Pablo Picasso, 1909–10, Head of a Woman (Fernande), modeled on Fernande Olivier

Olivier was Picasso's first muse. In the spring and summer of 1906, following some sales of artwork, the couple were able to finance a trip to Barcelona and to the remote village of Gósol in the Spanish Pyrenees. In Barcelona Fernande was introduced to Picasso's family and local friends. In Gósol Picasso worked prolifically including executing several portraits of Fernande.
Later, among his most notable works of his Cubist period from 1907 to 1909, several were inspired by Olivier. These include Head of a Woman (Fernande). He later admitted that one of the Demoiselles d'Avignon was modeled after her.

In April 1907, Olivier went to a local orphanage and adopted a 13-year-old girl, Raymonde. The small family did not last, however, and upon discovering explicit drawings of Raymonde made by Picasso, Olivier sent the girl back to the orphanage. Olivier made no mention of Raymonde in her memoirs.

The couple briefly stayed in Barcelona and then, in 1909, spent the summer in Horta de Sant Joan, where Olivier learned some Catalan. They returned to Paris, but moved to 11 Boulevard de Clichy.
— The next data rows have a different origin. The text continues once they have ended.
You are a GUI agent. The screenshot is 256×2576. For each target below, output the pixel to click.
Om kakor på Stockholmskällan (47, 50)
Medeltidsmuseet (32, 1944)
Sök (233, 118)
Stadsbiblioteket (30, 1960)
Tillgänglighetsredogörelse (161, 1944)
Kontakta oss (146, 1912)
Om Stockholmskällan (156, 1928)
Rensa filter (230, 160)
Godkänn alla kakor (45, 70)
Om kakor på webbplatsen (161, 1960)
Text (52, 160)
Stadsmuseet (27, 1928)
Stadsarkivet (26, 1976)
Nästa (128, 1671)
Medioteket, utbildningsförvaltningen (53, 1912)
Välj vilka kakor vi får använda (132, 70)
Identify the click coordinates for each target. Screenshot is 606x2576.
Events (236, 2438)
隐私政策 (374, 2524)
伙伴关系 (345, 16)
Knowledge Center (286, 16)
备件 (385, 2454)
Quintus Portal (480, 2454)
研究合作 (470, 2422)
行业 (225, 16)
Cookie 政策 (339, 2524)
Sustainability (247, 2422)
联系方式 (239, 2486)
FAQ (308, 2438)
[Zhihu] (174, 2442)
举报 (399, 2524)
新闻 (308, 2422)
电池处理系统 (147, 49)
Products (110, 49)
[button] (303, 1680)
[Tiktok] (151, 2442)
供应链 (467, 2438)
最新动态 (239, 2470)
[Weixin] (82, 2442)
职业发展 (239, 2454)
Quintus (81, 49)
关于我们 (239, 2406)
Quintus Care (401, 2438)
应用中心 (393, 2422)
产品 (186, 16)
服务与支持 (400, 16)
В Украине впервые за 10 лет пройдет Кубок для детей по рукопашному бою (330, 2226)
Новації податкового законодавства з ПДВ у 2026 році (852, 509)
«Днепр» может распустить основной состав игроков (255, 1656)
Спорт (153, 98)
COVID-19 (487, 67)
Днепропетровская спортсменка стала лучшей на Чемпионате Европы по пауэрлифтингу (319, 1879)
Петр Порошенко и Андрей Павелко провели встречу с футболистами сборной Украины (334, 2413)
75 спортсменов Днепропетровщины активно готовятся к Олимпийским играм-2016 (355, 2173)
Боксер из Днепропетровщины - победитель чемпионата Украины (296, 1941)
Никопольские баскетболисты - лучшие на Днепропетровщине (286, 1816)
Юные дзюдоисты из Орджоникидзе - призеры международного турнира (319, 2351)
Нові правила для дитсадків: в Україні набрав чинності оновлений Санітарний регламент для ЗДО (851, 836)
In 1910, they returned to Catalonia for a holiday and also spent time in Barcelona and Cadaqués.

When Picasso finally achieved success as an artist, he began to lose interest in Fernande, as she reminded him of more difficult times. In the summer of 1911, Picasso went to Ceret. In the autumn, he met Eva Gouel, who became his lover. Picasso and Olivier separated in 1912, leaving Olivier without a way to carry on living in the style to which she had become accustomed. She had no legal right to expect anything from the painter, since she was still technically married to her first husband. To survive, she took various odd jobs, including cashier, butcher and antiques saleswoman. She also supplemented her income by giving drawing lessons.

==Writing career==
Twenty years after her relationship with Picasso, she wrote memoirs of their life together. By that time, Picasso was the most famous artist of the age and the publication of Olivier's memoirs carried commercial potential. The memoir, entitled Picasso et ses amis (Picasso and his Friends), was published in 1930 in serialized form in the Belgian daily Le Soir, despite Picasso's strong opposition. He hired lawyers to prevent the publication of the series (only six articles were published). The remainder of her story eventually appeared in 1988 in Loving Picasso.

==Later years==
In 1956, when Olivier had become deaf and was suffering from arthritis, she persuaded Picasso to pay her a small pension in exchange for her promise not to publish anything further about their relationship as long as either of them was alive. She died on 29 January 1966 in Paris at the age of 84.